Lyle and his team are going across the country, visiting states with the largest veteran population to get a better idea of what’s going on within these communities directly from policymakers and the veterans themselves.

“We're doing this state outreach tour because one, it's important to do outreach and to get veterans connected with organizations that are doing good work in their communities, but two, when we do regional polls, state polls or local polls, we have that data and we can talk to members of Congress,” Lyle said.

Lyle said bringing the personal stories from veterans to members of Congress can also give them a better idea of how similar problems can impact each veteran so differently, ensuring there’s a broader perspective on the solutions necessary to give veterans a hand up.
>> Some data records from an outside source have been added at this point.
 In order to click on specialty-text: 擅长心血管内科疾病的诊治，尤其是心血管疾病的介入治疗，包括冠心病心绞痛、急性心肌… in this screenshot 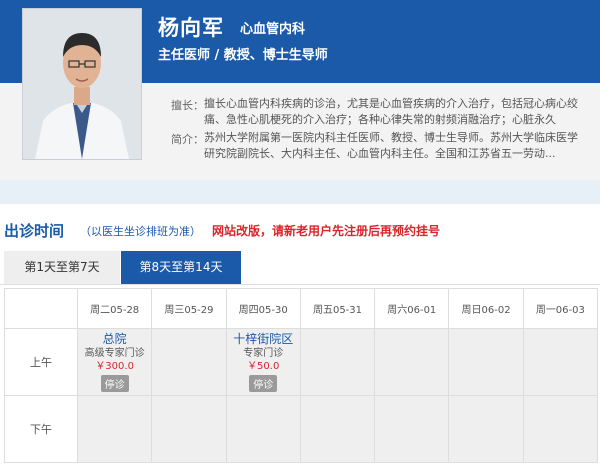, I will do `click(391, 112)`.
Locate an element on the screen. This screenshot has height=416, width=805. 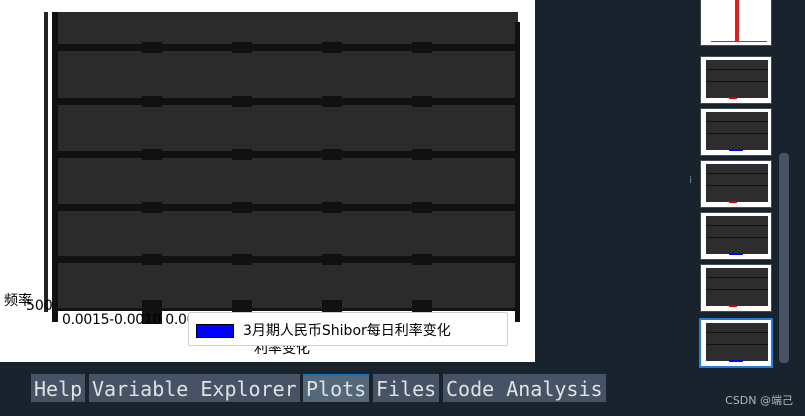
watermark: CSDN @端己 is located at coordinates (759, 400).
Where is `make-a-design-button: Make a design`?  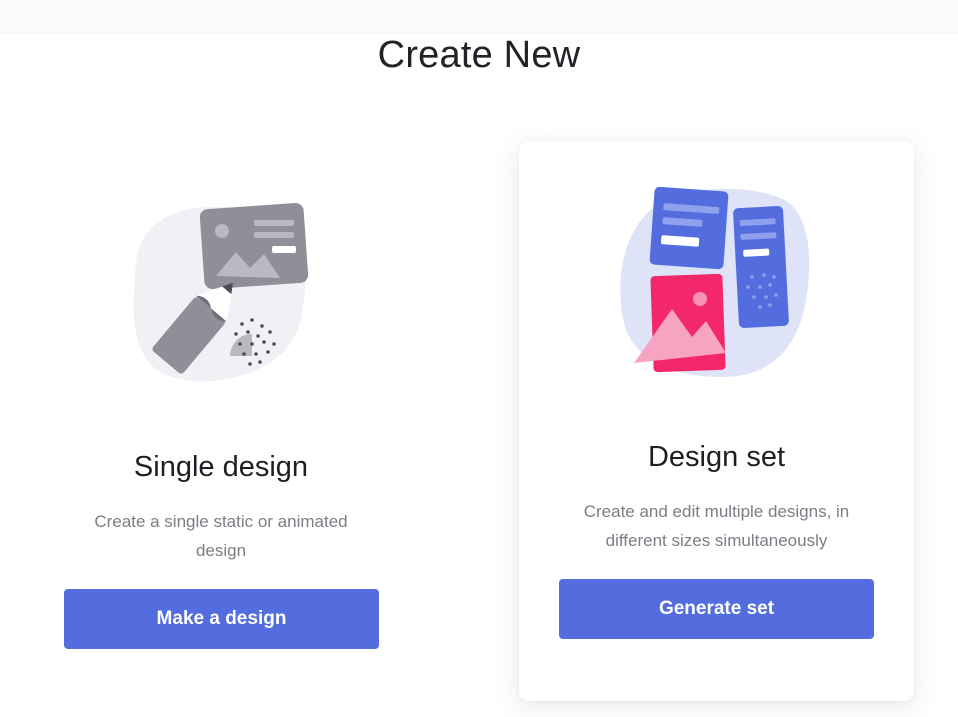
make-a-design-button: Make a design is located at coordinates (222, 619).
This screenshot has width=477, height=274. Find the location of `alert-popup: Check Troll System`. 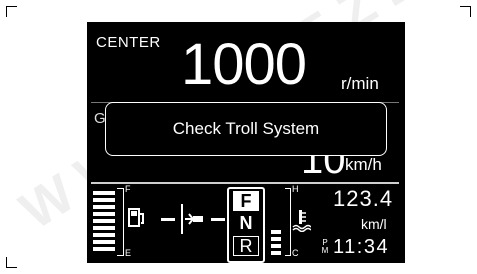

alert-popup: Check Troll System is located at coordinates (246, 129).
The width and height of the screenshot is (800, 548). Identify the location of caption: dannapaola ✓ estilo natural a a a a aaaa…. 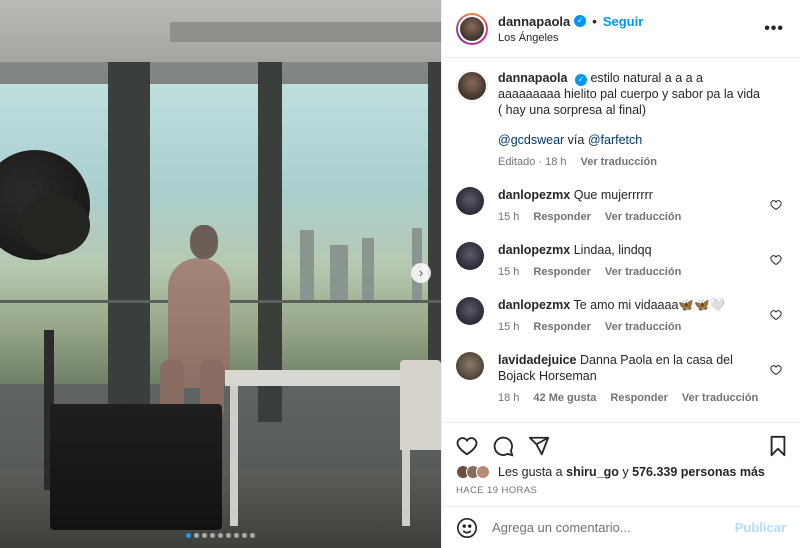
(621, 120).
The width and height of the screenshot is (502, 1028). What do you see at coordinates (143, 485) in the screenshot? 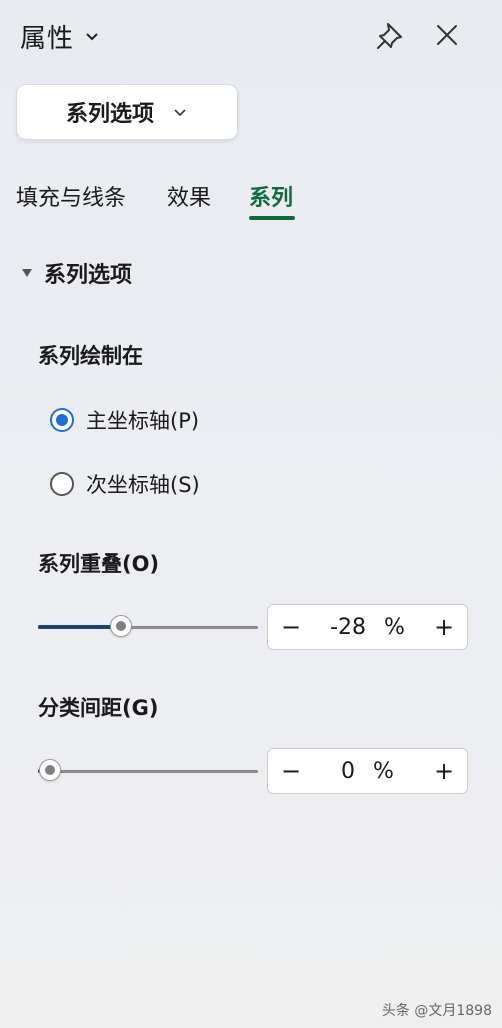
I see `radio-label: 次坐标轴(S)` at bounding box center [143, 485].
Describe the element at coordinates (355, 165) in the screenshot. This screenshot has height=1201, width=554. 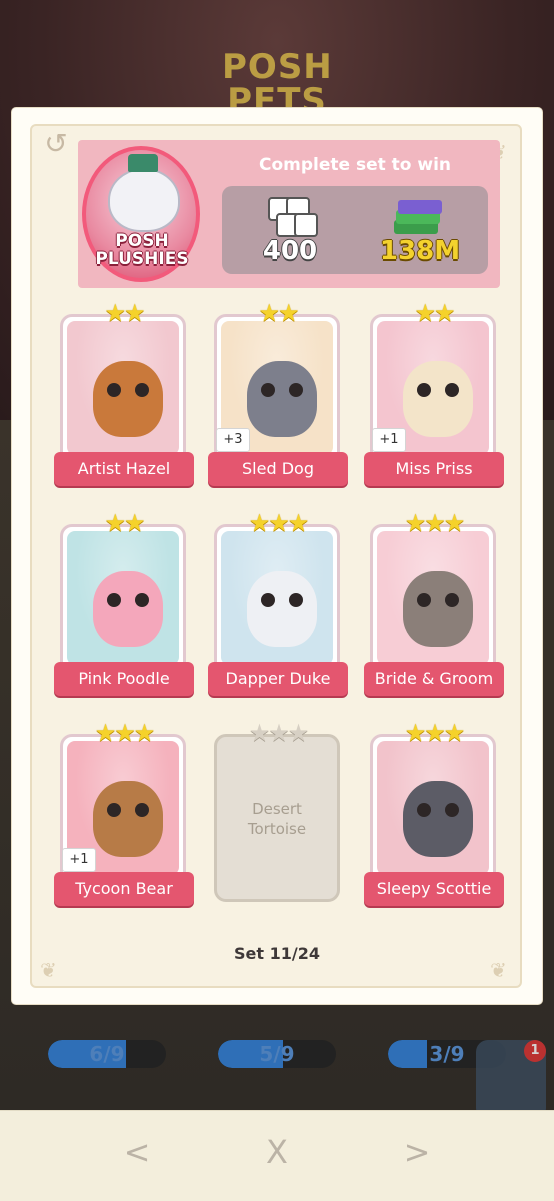
I see `reward-title: Complete set to win` at that location.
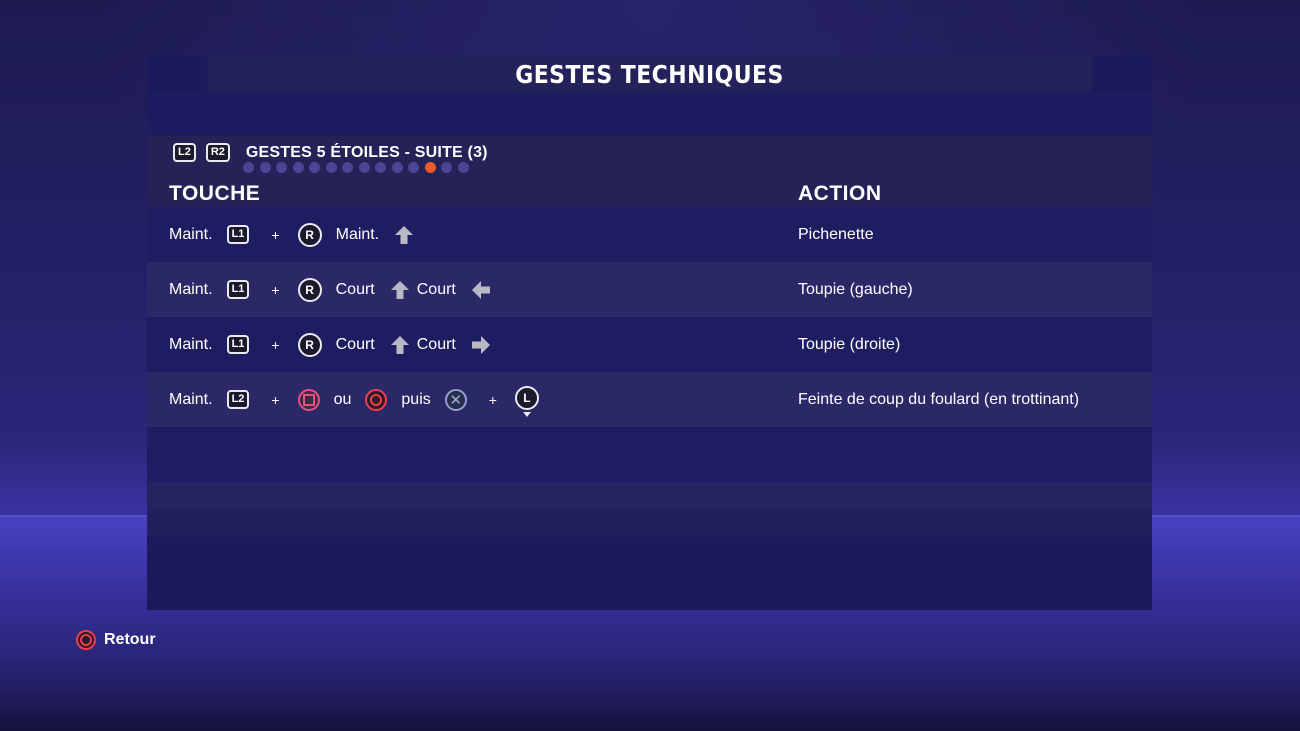 The image size is (1300, 731). What do you see at coordinates (650, 114) in the screenshot?
I see `spacer-band` at bounding box center [650, 114].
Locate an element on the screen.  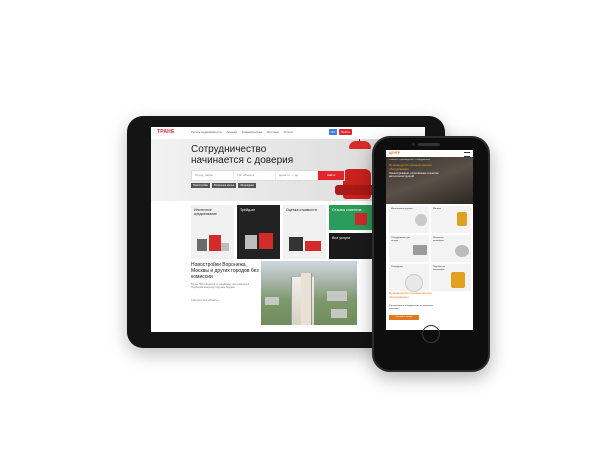
tile-installation: Монтаж is located at coordinates (451, 220).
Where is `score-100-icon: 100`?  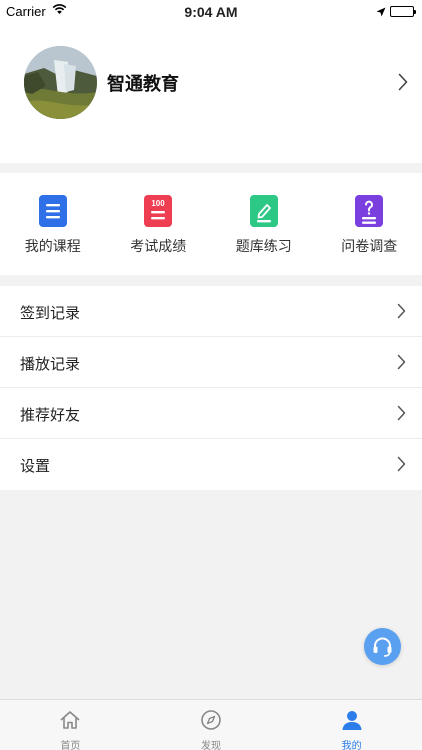
score-100-icon: 100 is located at coordinates (158, 211).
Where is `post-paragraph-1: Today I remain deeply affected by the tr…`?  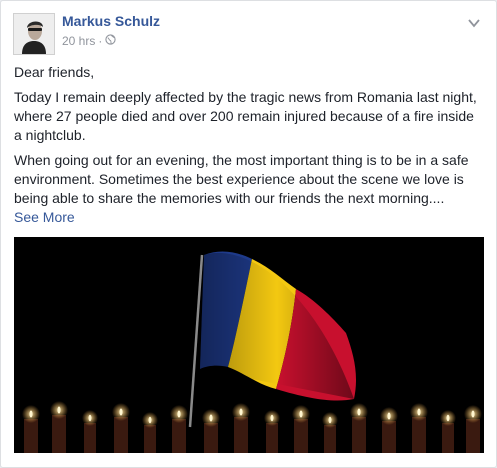
post-paragraph-1: Today I remain deeply affected by the tr… is located at coordinates (246, 116).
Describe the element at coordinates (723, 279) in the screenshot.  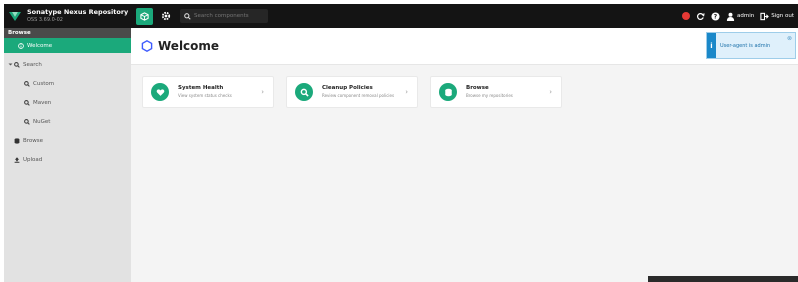
I see `bottom-toast-strip` at that location.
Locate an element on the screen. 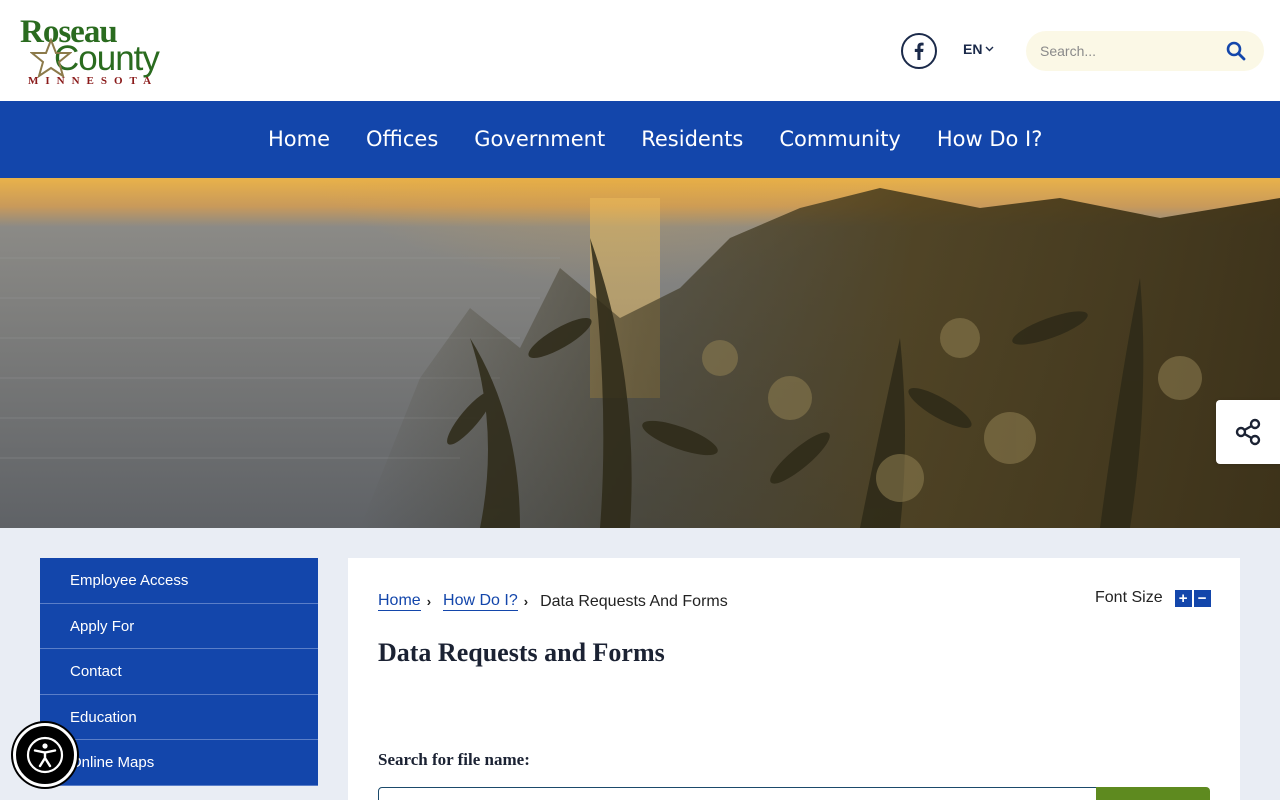 The width and height of the screenshot is (1280, 800). nav-residents: Residents is located at coordinates (692, 140).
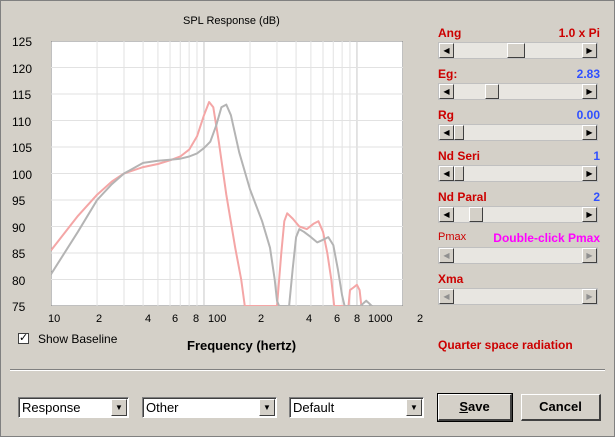 The width and height of the screenshot is (615, 437). I want to click on param-value: 1, so click(596, 156).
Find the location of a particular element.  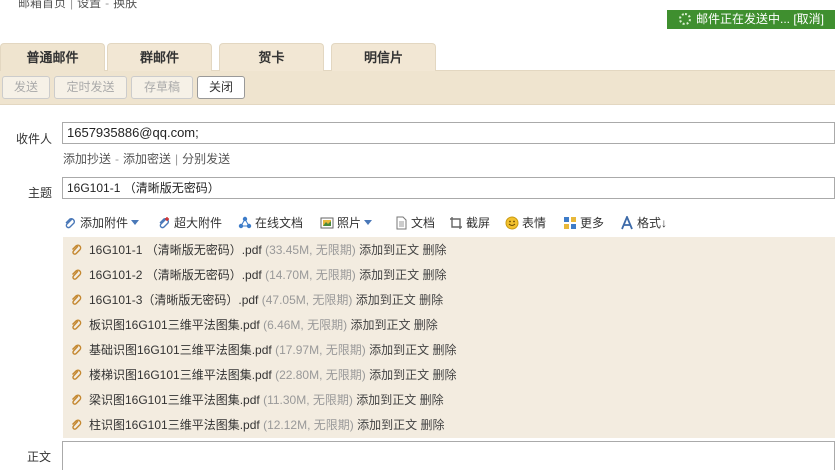

body-label: 正文 is located at coordinates (40, 457).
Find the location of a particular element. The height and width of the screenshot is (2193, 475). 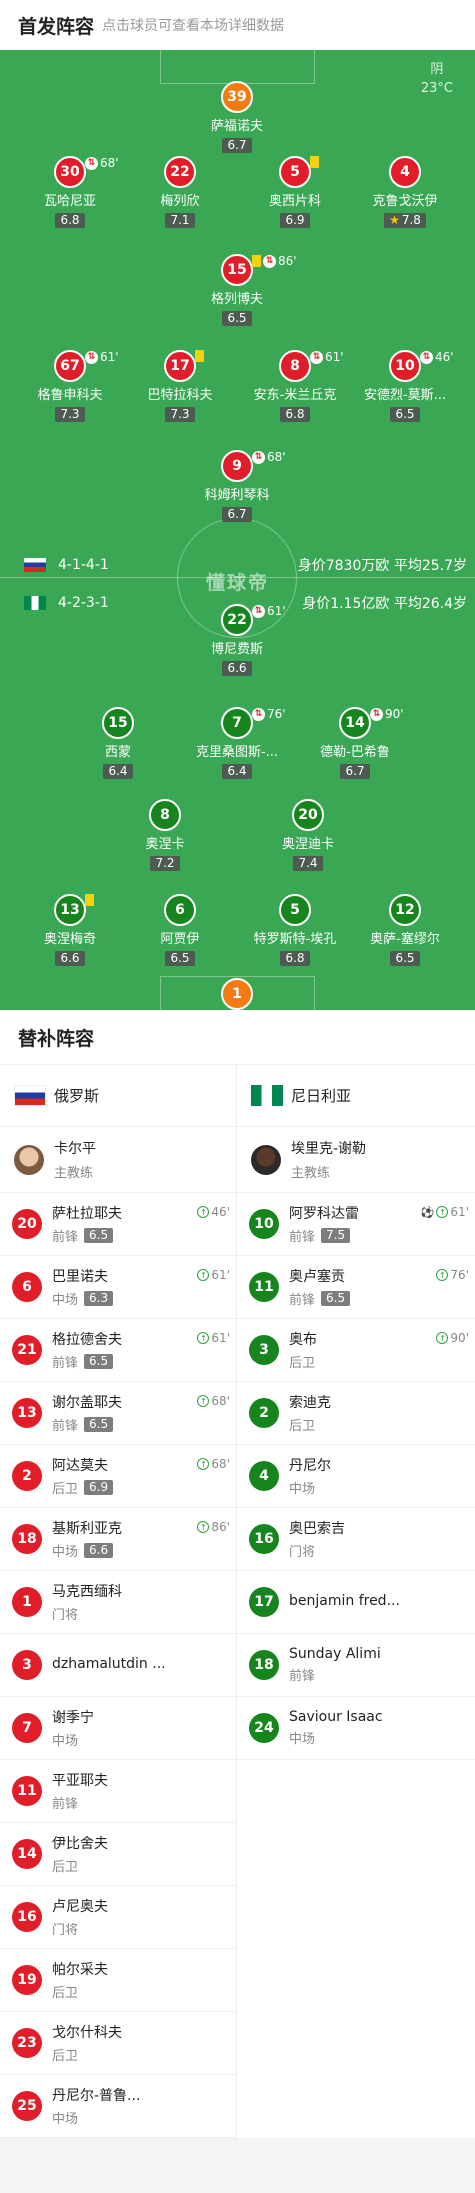

sub-player-row: 13 谢尔盖耶夫 前锋 6.5 ↑ 68' is located at coordinates (118, 1414).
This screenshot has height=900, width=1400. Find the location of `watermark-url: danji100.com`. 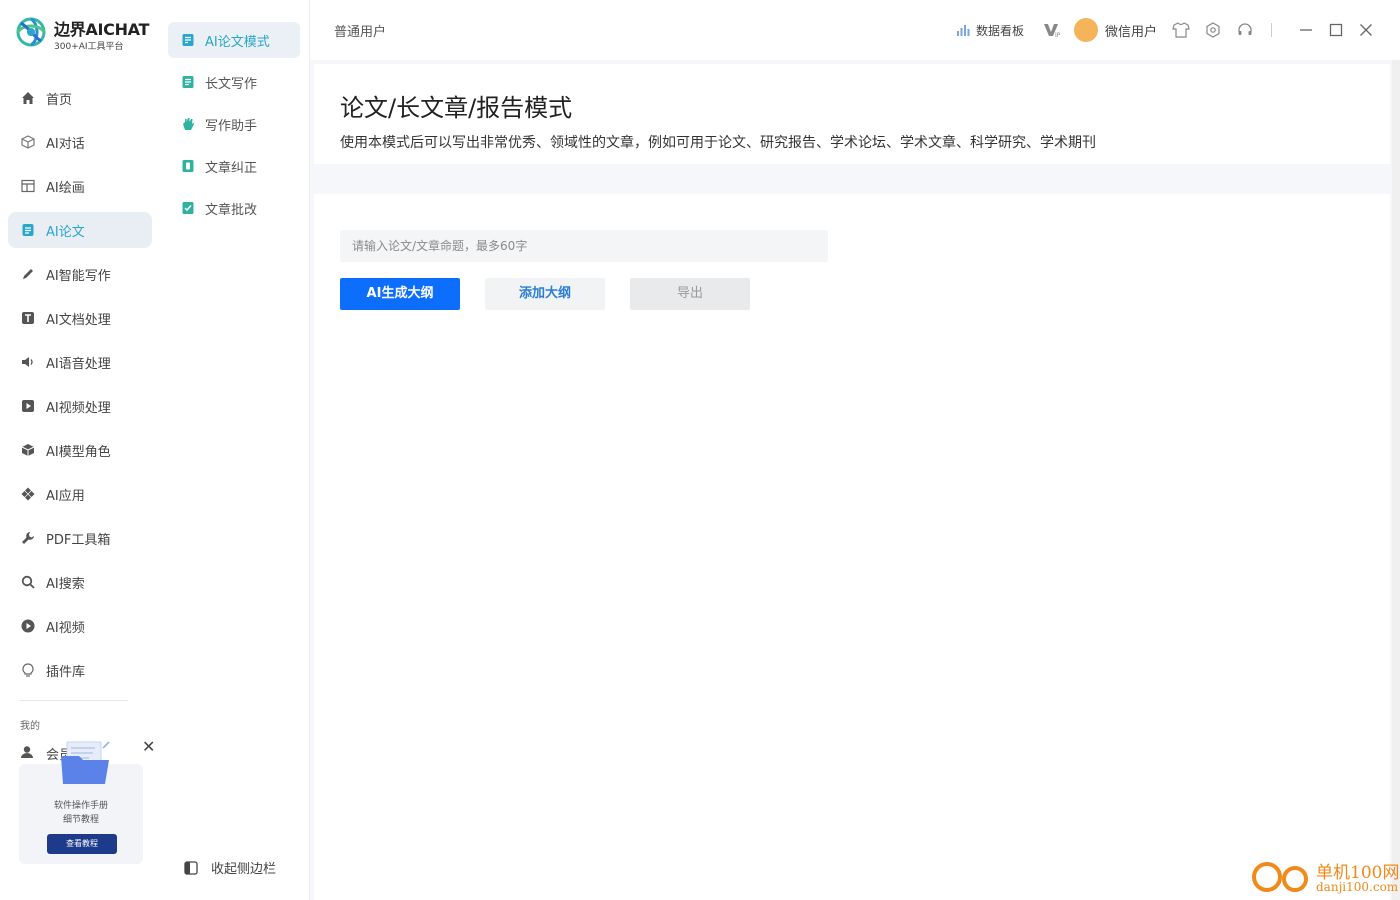

watermark-url: danji100.com is located at coordinates (1358, 887).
The number 17 tied to the daily number of veteran suicides is lower than the one-time average number of 22 suggested by the VA, but Lyle said he’s not 100% sure the decrease represents the reality.

“VA actually broadened the timeframe in which they were collecting data. It used to be from 2005 on,” Lyle said. “Now, it includes all the way back to 2001. And to be honest, the suicide epidemic didn't really manifest for a few years after, you know, Afghanistan, the invasion in Afghanistan and Iraq in 2003.”

Lyle said the broadened timeline for data could have thinned out the average, diluting the data.

“Maybe the numbers have actually gone down," Lyle said. "But maybe it's a result of how the VA is collecting statistics, like, it's such a complicated problem, but ultimately, we do know that veterans that engage with VA community providers are less likely to take their own lives, which is why we encourage that.”